» Exercise prompt:
Starting with the line that contains "Close the share sheet", repeat exactly every line through the last one in the records below, and leave out the pictures.

[Saved data entries]

▬▬▬▬▬▬▬▬▬▬

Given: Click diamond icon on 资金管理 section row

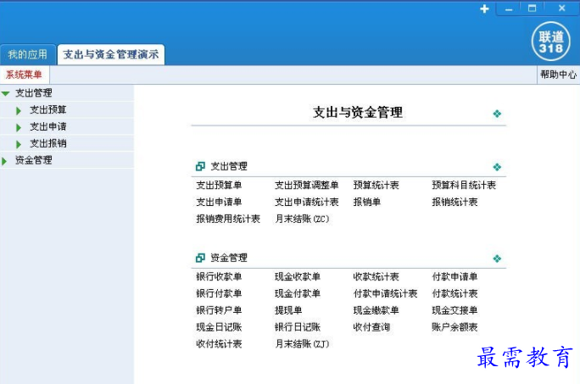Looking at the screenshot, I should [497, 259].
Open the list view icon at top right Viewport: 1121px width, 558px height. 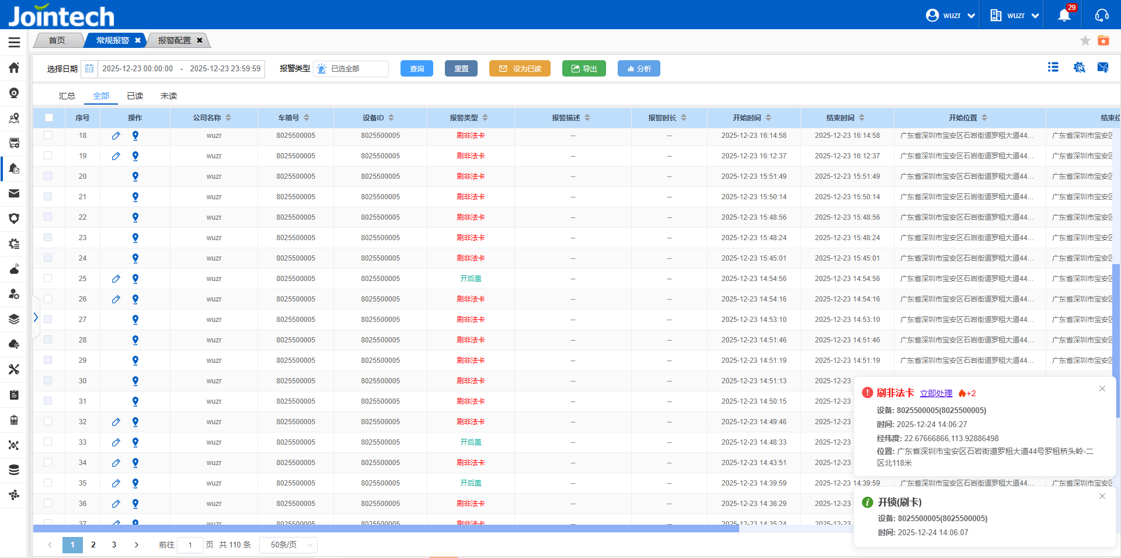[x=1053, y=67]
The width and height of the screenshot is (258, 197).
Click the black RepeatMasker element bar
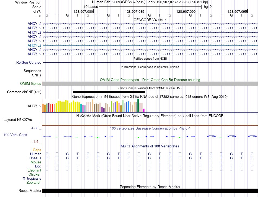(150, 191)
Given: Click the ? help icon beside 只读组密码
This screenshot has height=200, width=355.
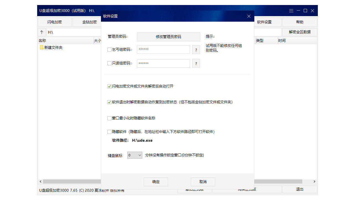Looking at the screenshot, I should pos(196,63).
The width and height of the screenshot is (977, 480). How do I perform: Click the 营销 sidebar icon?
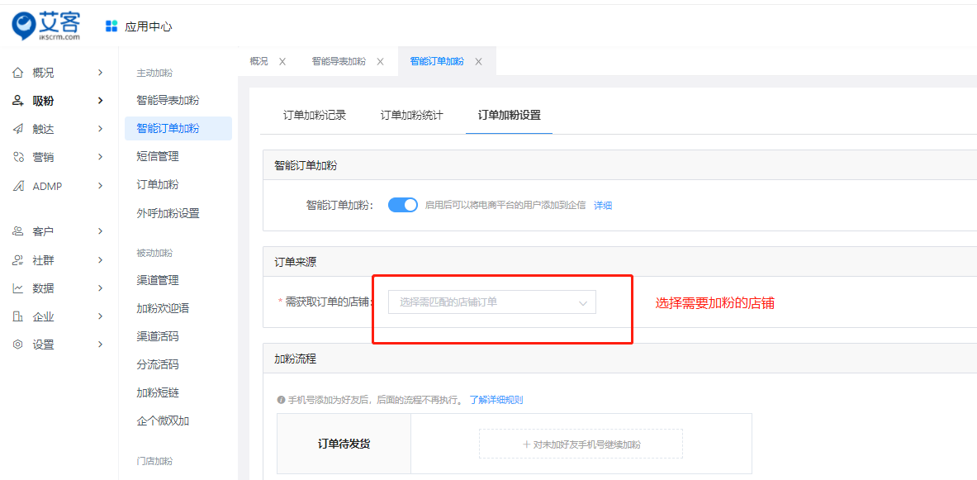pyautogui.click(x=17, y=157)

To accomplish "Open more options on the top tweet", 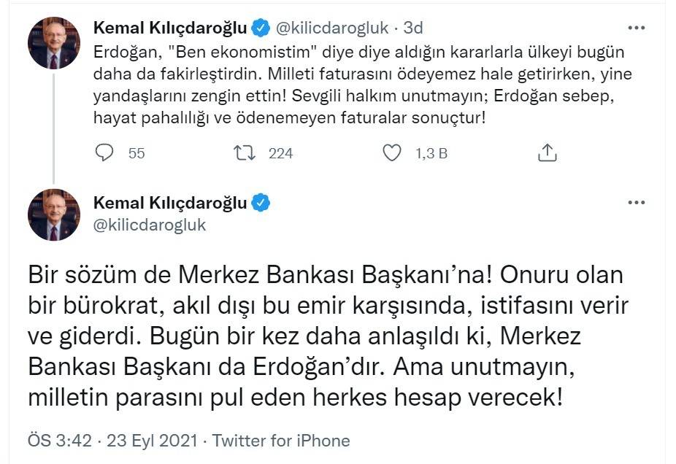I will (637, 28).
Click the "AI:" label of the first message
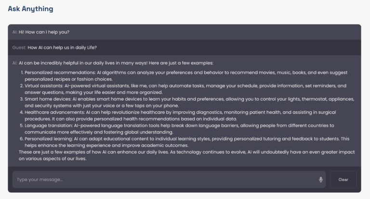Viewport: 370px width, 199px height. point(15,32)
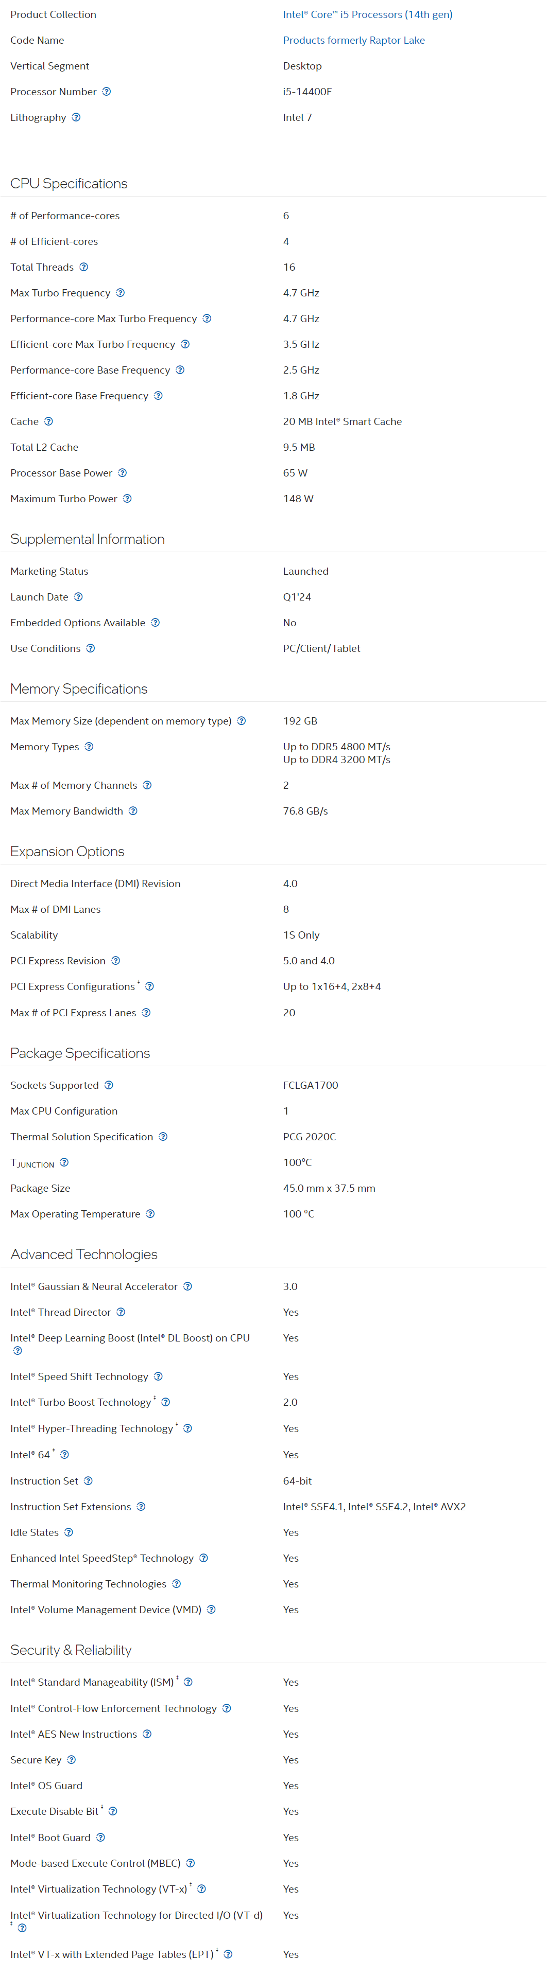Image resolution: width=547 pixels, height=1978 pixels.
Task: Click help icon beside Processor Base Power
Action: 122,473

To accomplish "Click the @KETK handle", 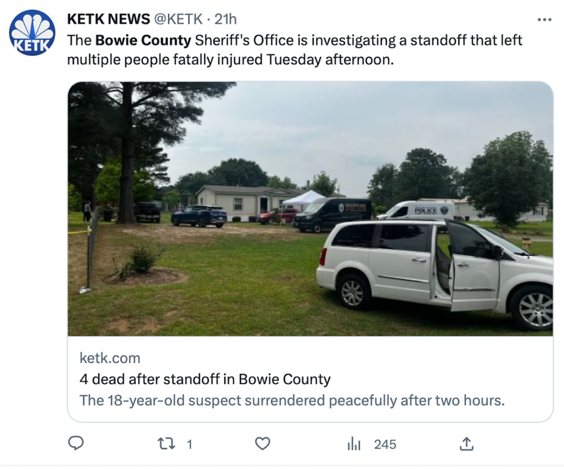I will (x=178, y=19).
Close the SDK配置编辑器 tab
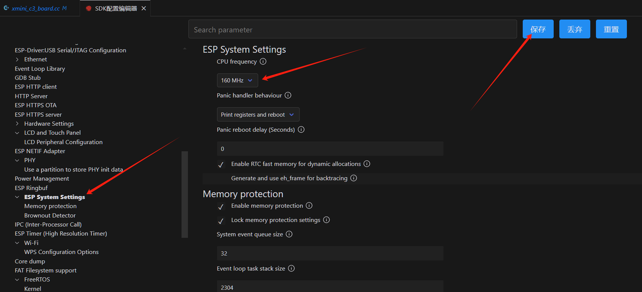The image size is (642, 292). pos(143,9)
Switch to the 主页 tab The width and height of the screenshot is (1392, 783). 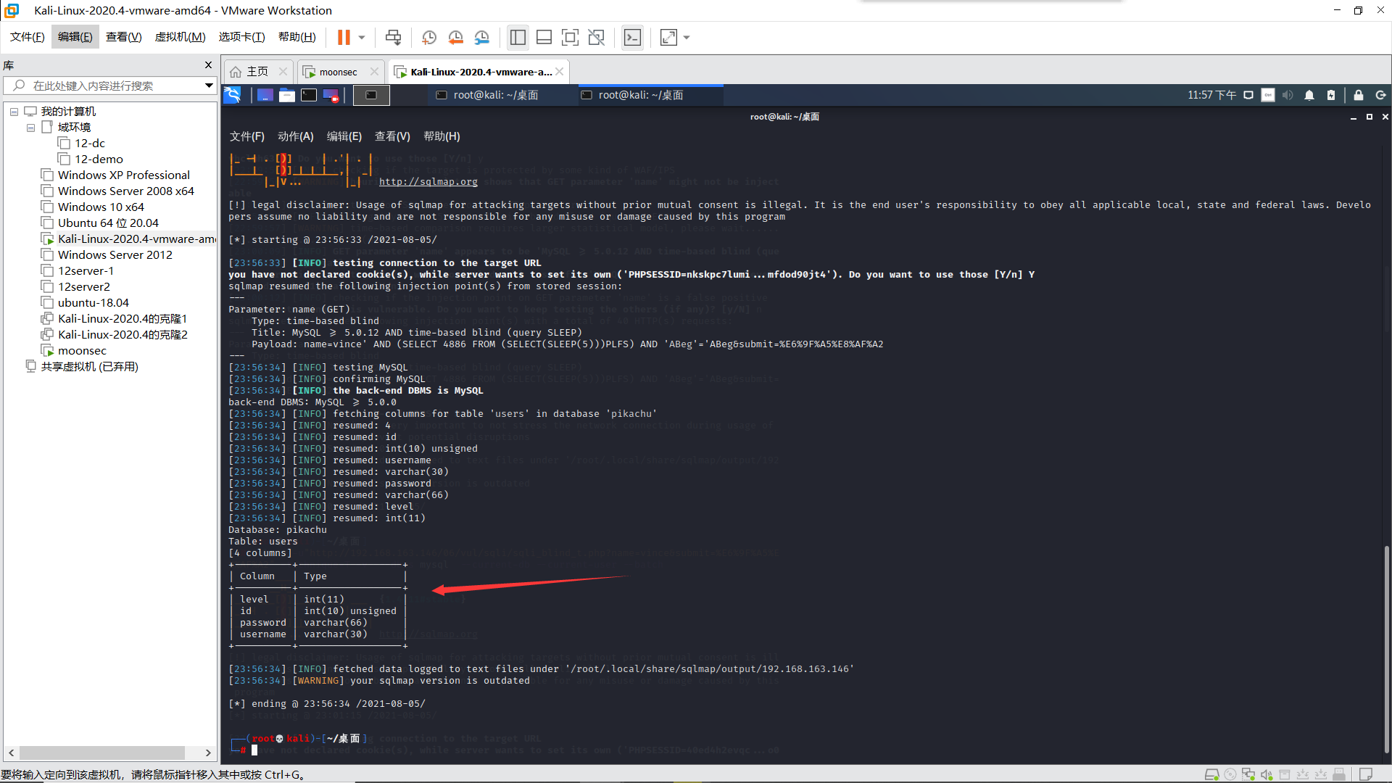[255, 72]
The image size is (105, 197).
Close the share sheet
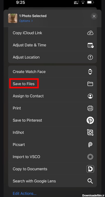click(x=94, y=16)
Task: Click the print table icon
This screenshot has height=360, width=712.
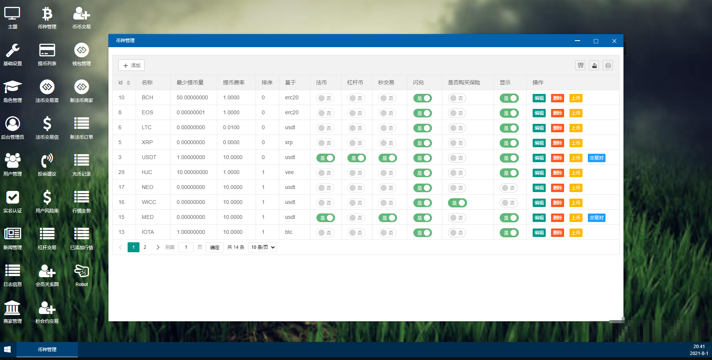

▬▬▬▬▬▬▬▬▬▬

» Answer to this exercise:
Close the share sheet
click(x=94, y=16)
Task: Click the print table icon
This screenshot has height=360, width=712.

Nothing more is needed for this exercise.